Interpretive Summary: Nearly all postemergence herbicides are formulated with adjuvants that increase their toxicity to target weeds by increasing absorption of the herbicides. The most important of these adjuvants are surfactants which break the surface tension of the plant’s surface and also act as emulsifiers to keep the herbicides in solution. Sophorolipids are a group of naturally-occurring surfactants (termed biosurfactants) produced by certain yeast species. These sophorolipids normally exist in a ring-like chemical structure called a lactone. Our research group has recently identified a species of yeast that produces sophorolipids which exist in a linear chemical form similar to synthetic surfactants. When combined with the organic herbicide lemongrass oil, the linear sophorolipids were superior to the lactone sophorolipids as emulsifiers, and increased the herbicidal activity of the lemongrass oil in a similar manner to a synthetic surfactant. When combined with the water-soluble herbicide phosphinothricin, the herbicidal activity of the linear sophorolipid was greater on corn plants than with the lactone sophorolipids. These results indicate that sophorolipids have excellent promise as natural surfactants for postemergence herbicides.

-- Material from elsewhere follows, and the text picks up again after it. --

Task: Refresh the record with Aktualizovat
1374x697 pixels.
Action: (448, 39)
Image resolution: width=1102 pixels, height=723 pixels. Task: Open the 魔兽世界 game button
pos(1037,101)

Technical Abstract: Sophorolipids are carbohydrate-based, amphiphilic biosurfactants produced by several species of the Starmerella yeast clade. Most sophorolipids are partially acetylated sophorose sugars O-ß-glycosidically linked to 17-L-hydroxy-delta9-octadecenoic acid, where typically the acyl carboxyl group forms a 4”-lactone to the terminal glucosyl residue. Recently sophorolipids were discovered in which the sophorose is linked to the omega-carbon of the acyl group and occurs predominately in a non-lactone, anionic form. In this study we compared lactone sophorolipids produced by Starmerella (Candida) bombicola (Sb) and non-lactone sophorolipids produced by Candida kuoi (Ck) against a synthetic polyethoxylated tallowamine surfactant (POEA) which is used in commercial postemergence herbicides. When mixed with the lipophilic contact herbicide lemongrass oil (LGO), stable emulsions with Ck lasted longer than with either POEA or SB. Phytotoxicity (as measured by fresh and dry weights and visual damage three days after spraying) to sicklepod (Senna obtusifolia) by both sophorolipid/LGO mixtures was similar to a POEA/LGO mixture, while visual damage to corn (Zea mays L.) was greatest with the Ck/LGO mixture. When applied together with the water-soluble herbicide phosphinothricin, all surfactants caused decreases in sicklepod dry weights and HDR values compared to phosphinothricin applied without a surfactant ten days after treatment. With corn, POEA and Ck applied with PT had the greatest reductions in dry weights, although HDR values were only higher with the POEA/PT mixture. These results indicate that sophorolipids have excellent promise as natural surfactants for postemergence herbicides.